Giorni - Francesca Bruno

Da un giorno all’altro, ho deciso. E ho aperto la locanda.
Nulla di pretenzioso. Nulla di aggiunto o costruito più di quello che già non ci fosse.
Giusto qualche sedia in più, una coperta nell’armadio, un lume sul tavolino da fumo, in un angolo del terrazzo.

Non ho avvisato, né fatto pubblicità.
Ho lasciato la porta aperta, e gli ospiti hanno iniziato ad arrivare.

Il primo ad entrare è stato uno curvo e un po’ grigio, di un’età indefinibile ma polverosa. Gli ho assegnato la stanza al piano di sopra ma lui non si è mai mosso dal soggiorno comune.

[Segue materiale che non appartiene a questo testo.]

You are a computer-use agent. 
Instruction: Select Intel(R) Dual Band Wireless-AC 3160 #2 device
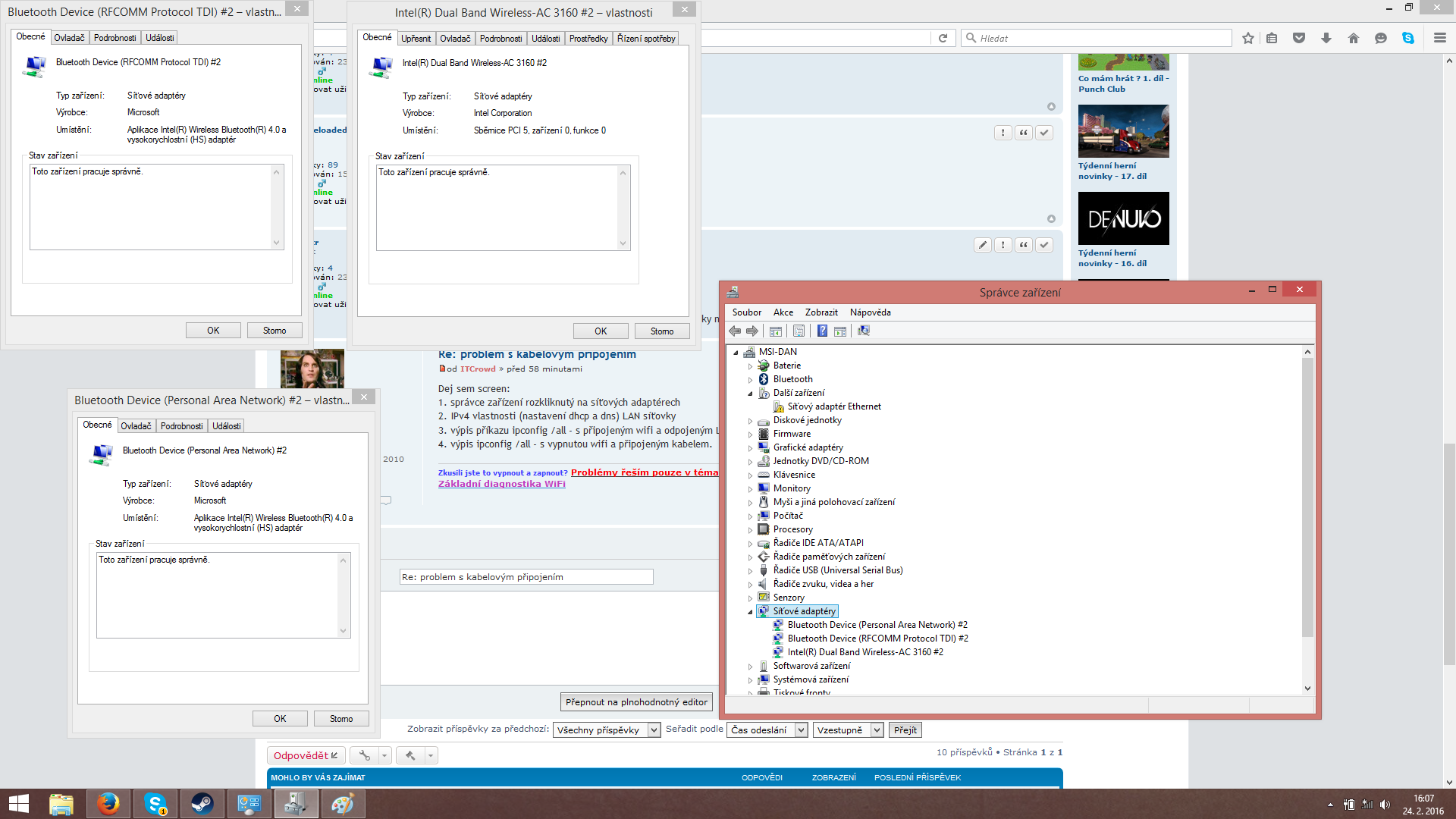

È seguita, tutta trilli e tacchi, la seconda. Rotolata alla svelta nella stanza in fondo al corridoio con una scia di profumo da stordire.

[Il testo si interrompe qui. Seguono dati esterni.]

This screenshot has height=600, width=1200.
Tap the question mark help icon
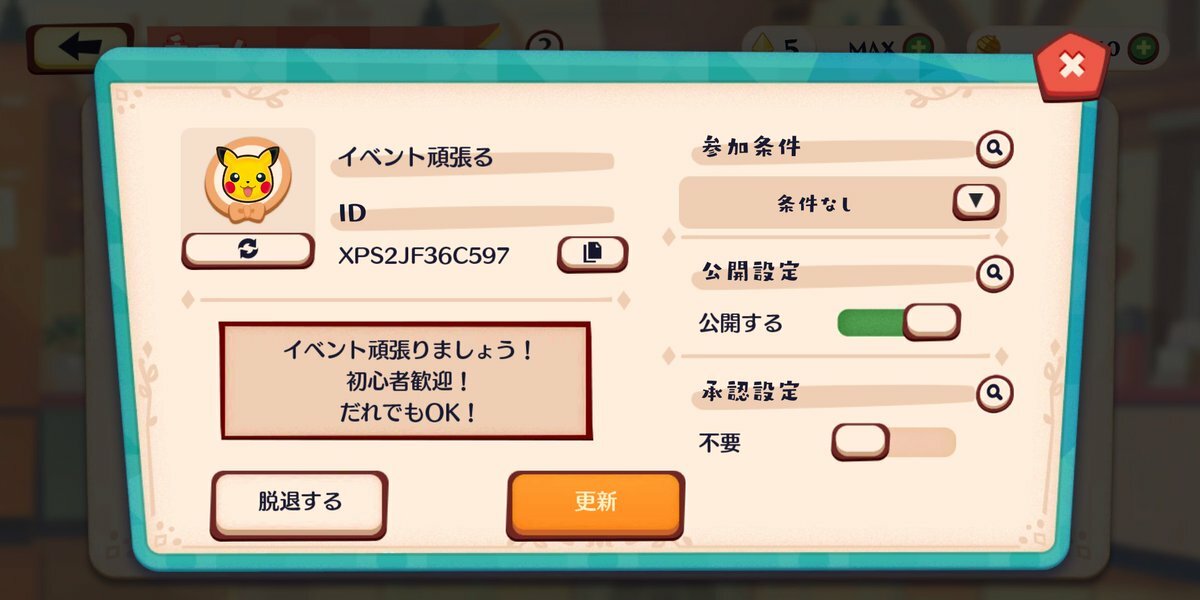click(543, 45)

Si susseguono da allora in ordine sparso: il capodanno del 1870 e un giorno qualsiasi del marzo del 2023. Alcuni li riconosco subito, famosi per nome o risonanti di cose grandi, altri passano senza nemmeno lasciare il segno, solo passano.

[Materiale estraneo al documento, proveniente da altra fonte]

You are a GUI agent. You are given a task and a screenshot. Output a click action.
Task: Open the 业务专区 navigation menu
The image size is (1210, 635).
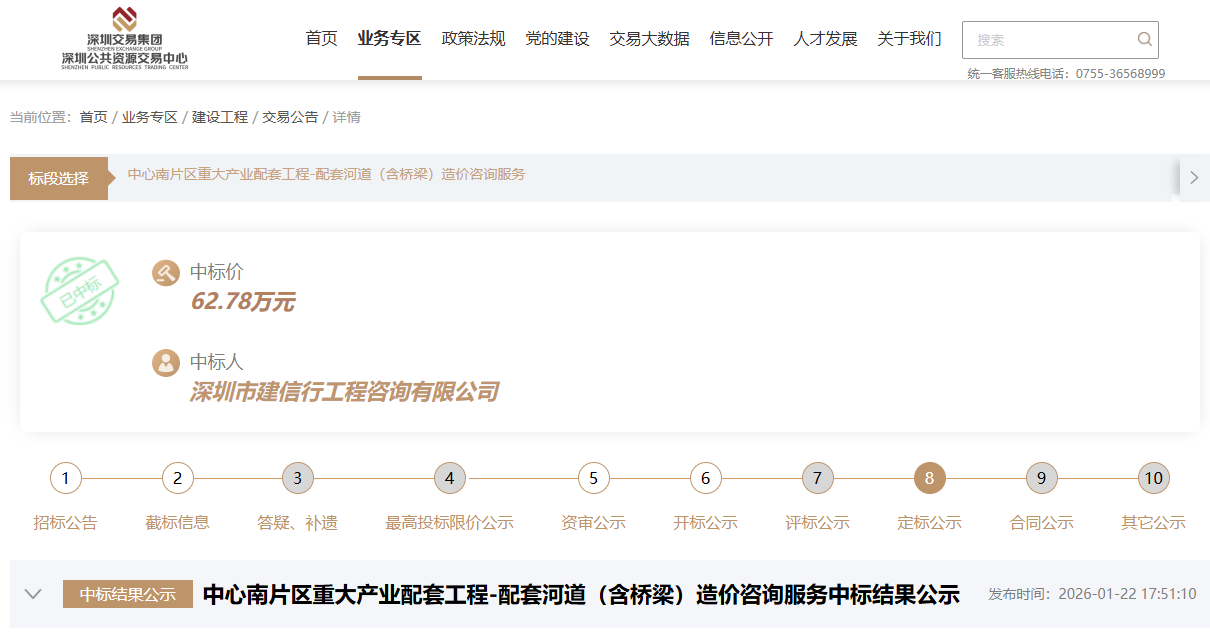389,39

All’inizio li guardavo e basta, poi ho iniziato a chiedere.

Quello che si era catapultato dentro e aveva distrutto il patio era il 2 agosto 1980. Sapeva di bruciato e grida. Portava ancora, nella pancia, le rotaie di Bologna.

A un certo punto ho domandato a quello parcheggiato in soggiorno.
“Martedì pomeriggio del 1813”, mi ha detto con una voce piatta. Si era lasciato trascorrere in un’immobile Rive Gauche.

Ah la signora con i tacchi. Ci si sarebbe aspettati un equinozio d’estate. Ma no. È sabato a Castelnuovo Bozzente e l’Elvira si è fatta carica di profumo per l’Alfio, che la deve venire a prendere con la macchina nuova. Se l’Alfio è arrivato non lo so, forse di domenica, ma quella non è venuta.

Li ho fatti sfilare. Restare, andare.
Non ho mai chiuso la porta. E il patio l’ho lasciato così, distrutto. Per capire. Ma nemmeno. Per sentire.
Ho tolto una direzione al tempo e quello si è aggrovigliato, e sciolto. Ed è tutto lì insieme, rotto solo in piccoli momenti, che per convenzione chiameremo giorni.

Spiace perfino dar loro questo limite, che è pur sempre una gabbia.
Ma casa mia è piccola, e tutto intero, il tempo, non ci sta.
Per questo sono benvenuti i frammenti. Persi, scomposti e di passaggio.

Entrate. Restate o andatevene. La porta è aperta.